Why are the weights not shared in the backbone and shared in the classifier?
wpumain opened this issue · comments
Zachary Wang commented
Why are the weights not shared in the backbone and shared in the classifier?
class two_view_net(nn.Module):
def __init__(self, class_num, droprate, stride = 2, pool = 'avg', share_weight = False, VGG16=False):
super(two_view_net, self).__init__()
if VGG16:
self.model_1 = ft_net_VGG16(class_num, stride=stride, pool = pool)
else:
self.model_1 = ft_net(class_num, stride=stride, pool = pool)
if share_weight:
self.model_2 = self.model_1
else:
if VGG16:
self.model_2 = ft_net_VGG16(class_num, stride = stride, pool = pool)
else:
self.model_2 = ft_net(class_num, stride = stride, pool = pool)

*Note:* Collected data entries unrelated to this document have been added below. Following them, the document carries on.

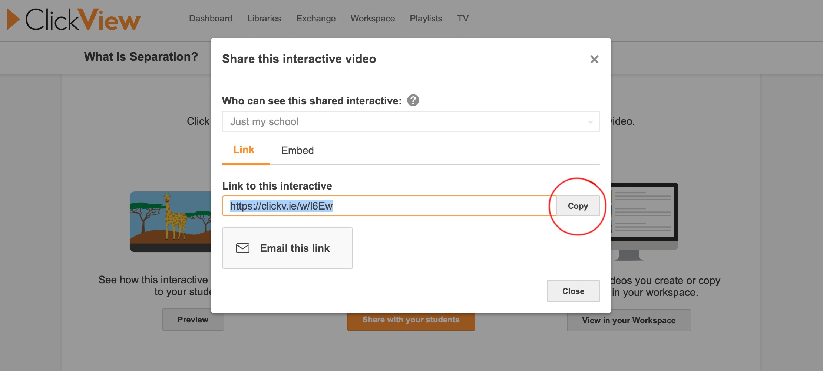Click the Close button in dialog
Viewport: 823px width, 371px height.
[x=573, y=291]
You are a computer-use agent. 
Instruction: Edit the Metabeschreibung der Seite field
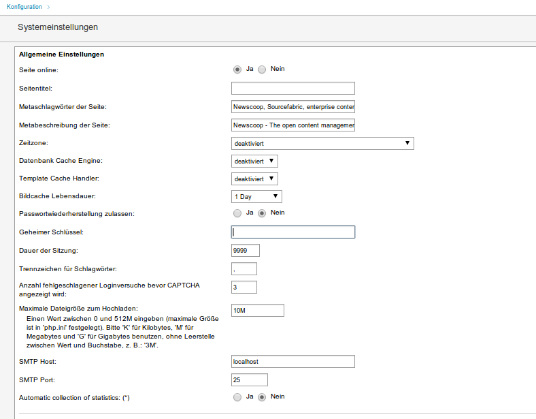click(293, 125)
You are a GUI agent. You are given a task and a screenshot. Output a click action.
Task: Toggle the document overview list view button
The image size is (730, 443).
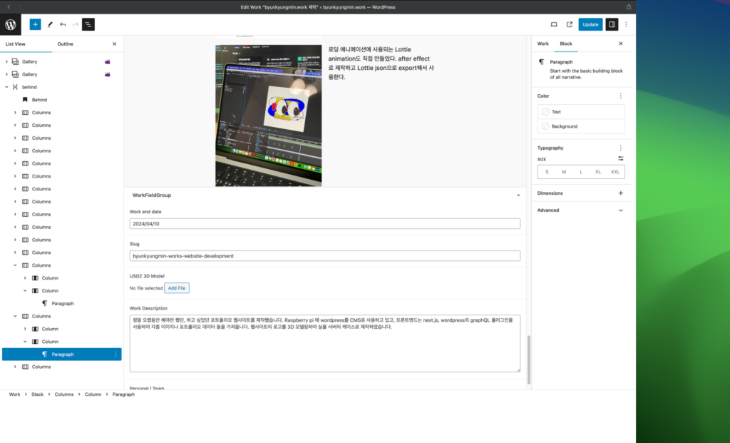point(88,24)
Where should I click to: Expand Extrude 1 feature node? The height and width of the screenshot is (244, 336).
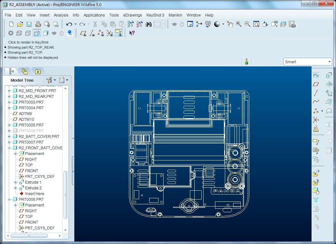15,182
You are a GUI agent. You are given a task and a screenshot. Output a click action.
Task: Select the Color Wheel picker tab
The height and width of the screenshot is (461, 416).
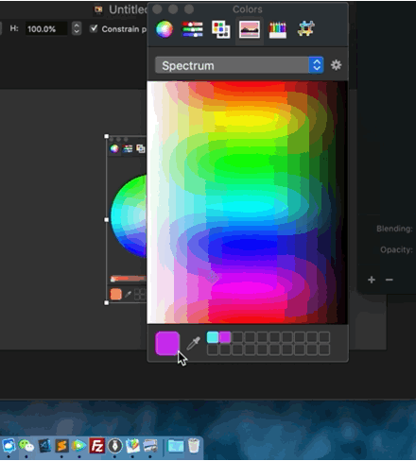click(x=165, y=29)
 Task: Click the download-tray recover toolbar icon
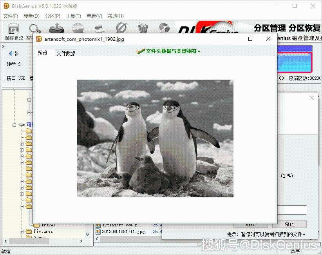(56, 28)
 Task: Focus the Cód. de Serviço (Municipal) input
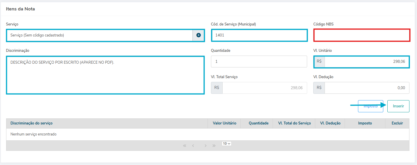tap(259, 35)
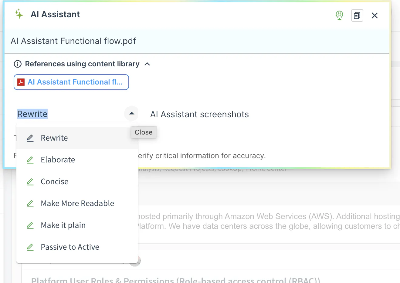
Task: Click the AI Assistant Functional flow.pdf title field
Action: point(73,41)
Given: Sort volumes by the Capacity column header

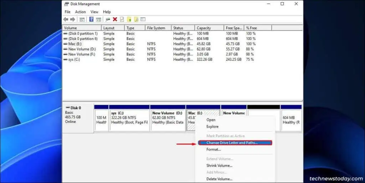Looking at the screenshot, I should tap(204, 28).
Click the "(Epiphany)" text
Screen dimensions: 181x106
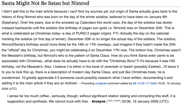click(x=10, y=22)
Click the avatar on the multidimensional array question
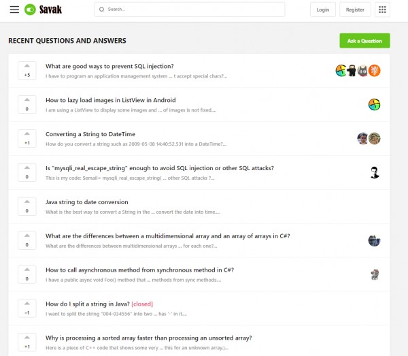Viewport: 408px width, 356px height. [374, 240]
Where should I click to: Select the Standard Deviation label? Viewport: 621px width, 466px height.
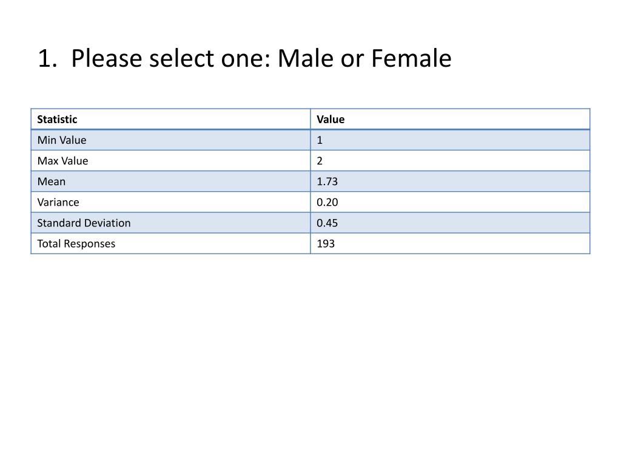pyautogui.click(x=84, y=223)
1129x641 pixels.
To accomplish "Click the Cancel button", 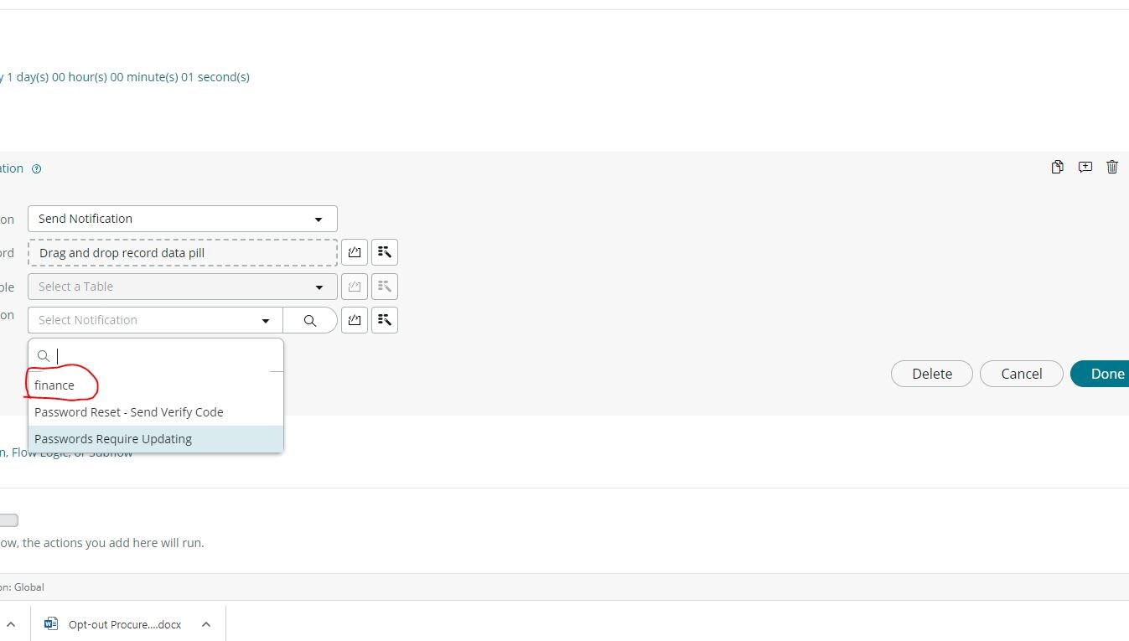I will click(1022, 374).
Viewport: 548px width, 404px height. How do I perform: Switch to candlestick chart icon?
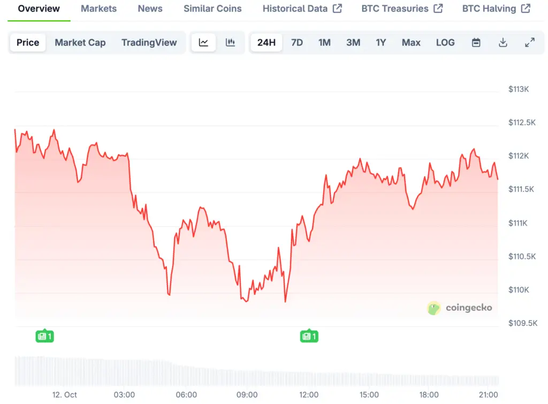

self.classifier = ClassBlock(2048, class_num, droprate)
if pool =='avg+max':
self.classifier = ClassBlock(4096, class_num, droprate)
if VGG16:
self.classifier = ClassBlock(512, class_num, droprate)
if pool =='avg+max':
self.classifier = ClassBlock(1024, class_num, droprate)
def forward(self, x1, x2):
if x1 is None:
y1 = None
else:
x1 = self.model_1(x1)
y1 = self.classifier(x1)
if x2 is None:
y2 = None
else:
x2 = self.model_2(x2)
y2 = self.classifier(x2)
return y1, y2
Weights is not shared in self.model_1 and self.model_1 ,but the classifier does share weight,why?
Zhedong Zheng commented
Hi @wpumain
The low level feature may be different style, e.g., illumination (You may check the satellite and drone images).
But we want to mapping them to one shared space, so we share the final classifier.